Source data:
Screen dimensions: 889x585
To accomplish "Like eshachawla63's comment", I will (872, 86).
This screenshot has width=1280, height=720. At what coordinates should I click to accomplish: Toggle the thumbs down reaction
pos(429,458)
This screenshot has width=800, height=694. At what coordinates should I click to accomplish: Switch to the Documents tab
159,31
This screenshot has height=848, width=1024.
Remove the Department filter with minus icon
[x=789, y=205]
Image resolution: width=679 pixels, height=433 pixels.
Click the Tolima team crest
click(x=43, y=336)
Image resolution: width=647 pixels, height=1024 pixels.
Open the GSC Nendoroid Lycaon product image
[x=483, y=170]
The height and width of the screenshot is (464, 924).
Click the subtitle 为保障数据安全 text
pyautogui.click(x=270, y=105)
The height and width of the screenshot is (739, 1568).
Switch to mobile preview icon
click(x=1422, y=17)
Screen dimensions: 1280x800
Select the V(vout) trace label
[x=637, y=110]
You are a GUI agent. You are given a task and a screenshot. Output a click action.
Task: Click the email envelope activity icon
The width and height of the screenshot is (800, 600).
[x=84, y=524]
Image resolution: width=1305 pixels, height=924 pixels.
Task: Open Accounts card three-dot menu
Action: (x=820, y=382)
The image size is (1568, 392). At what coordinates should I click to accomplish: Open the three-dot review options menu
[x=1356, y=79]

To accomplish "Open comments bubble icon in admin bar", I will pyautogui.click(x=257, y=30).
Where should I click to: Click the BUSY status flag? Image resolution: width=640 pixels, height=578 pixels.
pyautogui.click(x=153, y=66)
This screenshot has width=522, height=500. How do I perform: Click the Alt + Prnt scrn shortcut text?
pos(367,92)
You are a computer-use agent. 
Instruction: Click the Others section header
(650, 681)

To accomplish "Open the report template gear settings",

Task to carry out: Every record should be printed again exactly as it reads.

Task solution:
Screen dimensions: 889x585
To accomplish "Like eshachawla63's comment", I will (872, 86).
This screenshot has width=1280, height=720. At what coordinates should I click to accomplish: Toggle the thumbs down reaction
pos(429,458)
This screenshot has width=800, height=694. At what coordinates should I click to accomplish: Switch to the Documents tab
159,31
This screenshot has height=848, width=1024.
Remove the Department filter with minus icon
[x=789, y=205]
Image resolution: width=679 pixels, height=433 pixels.
Click the Tolima team crest
click(x=43, y=336)
Image resolution: width=647 pixels, height=1024 pixels.
Open the GSC Nendoroid Lycaon product image
[x=483, y=170]
The height and width of the screenshot is (464, 924).
Click the subtitle 为保障数据安全 text
pyautogui.click(x=270, y=105)
The height and width of the screenshot is (739, 1568).
Switch to mobile preview icon
click(x=1422, y=17)
Screen dimensions: 1280x800
Select the V(vout) trace label
[x=637, y=110]
You are a GUI agent. You are given a task and a screenshot. Output a click action.
Task: Click the email envelope activity icon
The width and height of the screenshot is (800, 600).
[x=84, y=524]
Image resolution: width=1305 pixels, height=924 pixels.
Task: Open Accounts card three-dot menu
Action: (x=820, y=382)
The image size is (1568, 392). At what coordinates should I click to accomplish: Open the three-dot review options menu
[x=1356, y=79]

To accomplish "Open comments bubble icon in admin bar", I will pyautogui.click(x=257, y=30).
Where should I click to: Click the BUSY status flag? Image resolution: width=640 pixels, height=578 pixels.
pyautogui.click(x=153, y=66)
This screenshot has width=522, height=500. How do I perform: Click the Alt + Prnt scrn shortcut text?
pos(367,92)
You are a computer-use agent. 
Instruction: Click the Others section header
(650, 681)

To accomplish "Open the report template gear settings",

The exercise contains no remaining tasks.